Secondly, not only do we have an unacceptably high rate of error, but also—this was mentioned by the noble Earl, Lord Russell—we have unacceptably low rates of take-up, especially in family credit where only two-thirds of families with children claim the benefit to which they are entitled and with pensioners, some 700,000 of whom are on state pensions and fail to claim the income support top-up to which they are entitled worth £14 a week. That would float many of them off poverty and enable them to afford winter heating.

Thirdly, we have had and continue to have a worrying and unacceptably high level of fraud. The DSS survey in 1994 showed that nearly 10 per cent. of income support and 8 per cent. of unemployment benefit claims were possibly fraudulent. Other research suggests that perhaps one in five housing benefit claims may be equally dubious, and that is the subject of today's debate.

I am sure that there is no division between us in this House on all those concerns—the need to minimise error, the need to increase take-up and the need to reduce fraud. We all agree that fraud is theft; that every pound fraudulently taken is a pound denied to someone in need. It is not just about saving money; it is also about the integrity of the welfare state itself. If the welfare state is perceived to be riddled with petty and not so petty fraud, it will not inspire the confidence of those who are funding and contributing to it. People will not willingly see their taxes going into a system where they believe millions and billions are creamed off in fraud.

The Government have been in office for 17 years. It is only in the past couple of years, prodded in large part as the noble Lord, Lord Hayhoe, generously acknowledged, by the work of my honourable friend in another place, Frank Field, that the issue of fraud has come so much to the top of the agenda. The Government estimate that perhaps £3 billion has been lost in fraud. It may be more than that if we take some of the more pessimistic figures in relation to housing benefit fraud. But only a small proportion of that is being uncovered by government. Much of that fraud has been a byproduct of government policy. Why has it increased?

First, over the past 17 years we have seen a growth in part-time, low paid, irregular and insecure work in which people at the bottom of the wages pile are churned on and off benefit into low paid work and back again on to benefit. For example, they may be on income support but have part-time work as casual building labourers, minicab drivers, care assistants and cleaners and do not report it. They are often encouraged not to report it by unscrupulous employers who can then pay low wages instead. Some of them simply fail to resist temptation, though they should do so.

◆ Collected material:
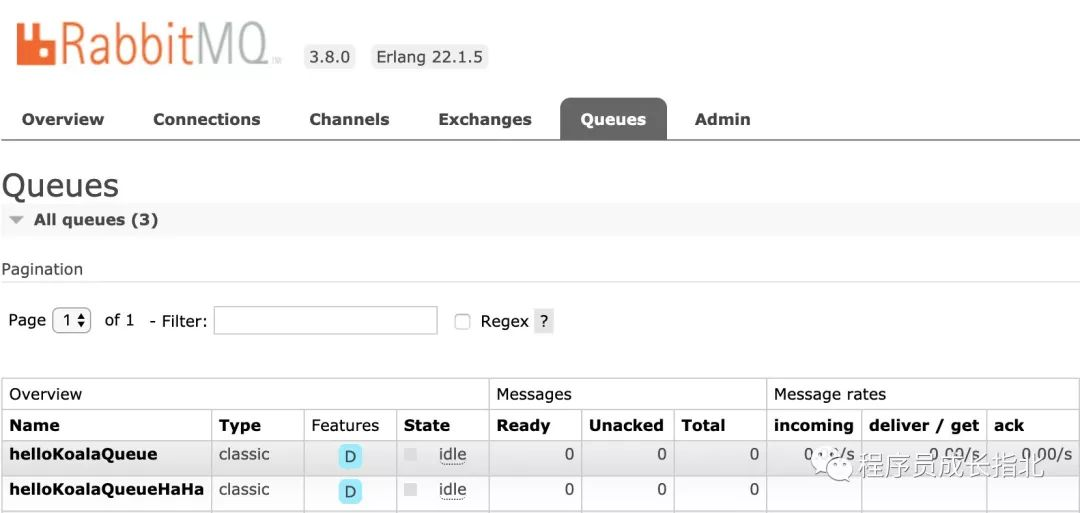
Task: Enable the Regex checkbox
Action: coord(462,321)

◆ Brief: Extract the section of the benefit fraud speech from "Thirdly, we have" up to and including "of today's debate.". The material plays no part in what follows.

◆ Response for this exercise:
Thirdly, we have had and continue to have a worrying and unacceptably high level of fraud. The DSS survey in 1994 showed that nearly 10 per cent. of income support and 8 per cent. of unemployment benefit claims were possibly fraudulent. Other research suggests that perhaps one in five housing benefit claims may be equally dubious, and that is the subject of today's debate.